Lunes, 11 de diciembre de 2017

Cambios a tener muy en cuenta

Estoy haciendo una sustitución, dando clases de Geografía en un instituto, a jóvenes de 2º de Bachillerato, y, siempre que me presento, les aviso que hay muchas cosas que damos por supuestas, en todas las materias, y que no son tan simples como nos son descritas. Por ejemplo, la Tierra nos es representada como una esfera, achatada por los polos, siendo, en realidad, un geoide, más próxima a la forma de una patata que a una superficie regular. Además, dicha descripción suele venir acompañada de un giro rotacional casi perfecto, aún cuando el eje de la Tierra oscila constantemente, si bien de forma mínima. De hecho, en los mapas topográficos, entre los datos aportados, se nos muestra la Declinación Magnética, es decir, la diferencia existente entre el norte geográfico, el del propio mapa, y el norte magnético, el señalado por cualquier brújula en ese punto.

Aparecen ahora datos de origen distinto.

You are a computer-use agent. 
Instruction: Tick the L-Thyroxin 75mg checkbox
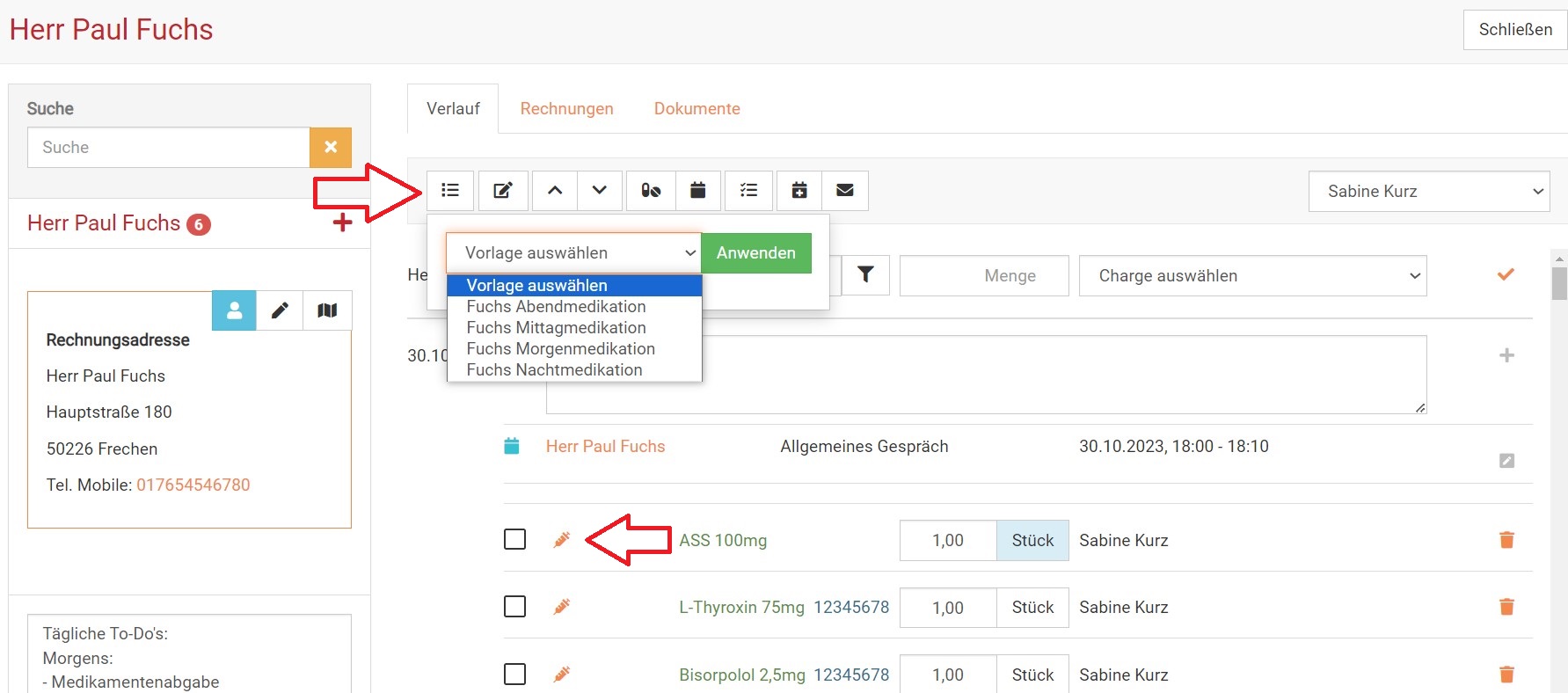(515, 607)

Esta declinación cambia muy lentamente, dependiendo de lo alejado que se encuentre de los polos magnéticos, siendo de entre 2 y 2,5 grados a lo largo de un siglo.

Quiere la cosa que este escaso par de grados de variación se están viendo acelerados por el cambio climático. El calentamiento global que hemos provocado, está provocando un cambio de distribución en las grandes masas de hielo planetario, lo que está causando una modificación más rápido de los habitual del Polo Norte y, por tanto, del movimiento del eje de rotación terrestre. Así lo afirman los investigadores Surendra Ahikari y Erik Ivins, del Laboratorio de Propulsión a Chorro de la Nasa, en un reciente artículo, publicado en la revista Science Avances, donde demuestran cómo el movimiento hídrico contribuye a las oscilaciones de rotación planetarias: sobre el año 2000, el eje de rotación dio un brusco giro hacia el este, pero, ahora mismo, ha variado radicalmente y se desplaza hacia el oeste. Además, la velocidad de deriva se ha duplicado respecto a las épocas anteriores.

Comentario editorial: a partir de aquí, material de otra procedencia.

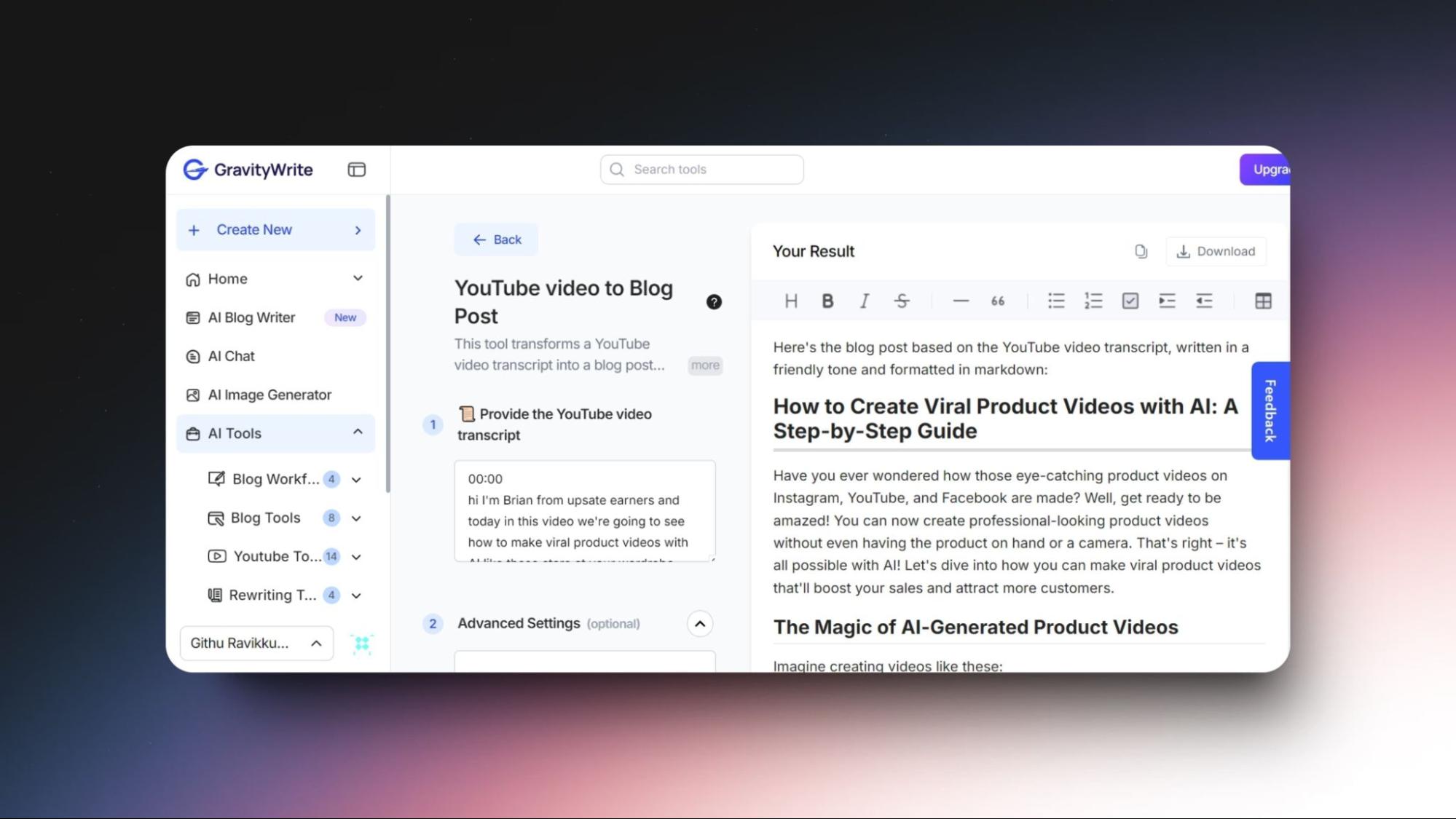Click the table insert icon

Unos cambios que, según los autores, no son preocupantes, ni suponen ningún tipo de efecto negativo inmediato sobre el medio ambiente, o las personas, pero que “subrayan cuán real y profundo es el impacto que los humanos estamos teniendo en el planeta”. Es posible que la variación axial planetaria no tenga nada que ver con la desaparición masiva de los arrecifes de coral, pero sí comparten su origen. Las elevadas temperaturas que están alcanzando las masas de agua oceánicas están provocando el conocido como “blanqueamiento de coral”, que, en escasos meses, puede provocar el colapso de estas formaciones, muy sensibles a los cambios ambientales, ya que, las algas de su interior, que les aportan los alimentos, además de darle sus llamativos colores, no pueden sobrevivir con estas nuevas temperaturas. Lo que queda es el esqueleto calcáreo, blanco brillante, y por ello este fenómeno recibe el nombre de “blanqueamiento”.

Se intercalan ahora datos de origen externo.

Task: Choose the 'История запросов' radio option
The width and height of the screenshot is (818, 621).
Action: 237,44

Océanos, fuente de vida, sumideros naturales de carbono, a través del plancton, los peces y los corales, que lo transforman en rocas biogénicas, formadas por los seres vivos, o sedimentarias; llegan a absorber la mitad del carbono emitido a la atmósfera, de ahí la importancia que tienen estos ecosistemas únicos, junto al hecho de que de ellos dependen casi un cuarto, un 25%, de todas las especies marinas; por no hablar de que, además, casi 500 millones de personas tienen relación directa con ellos. Ellos serán los primeros en notar los efectos negativos de su pérdida, pero seremos todos los que sufriremos su desaparición.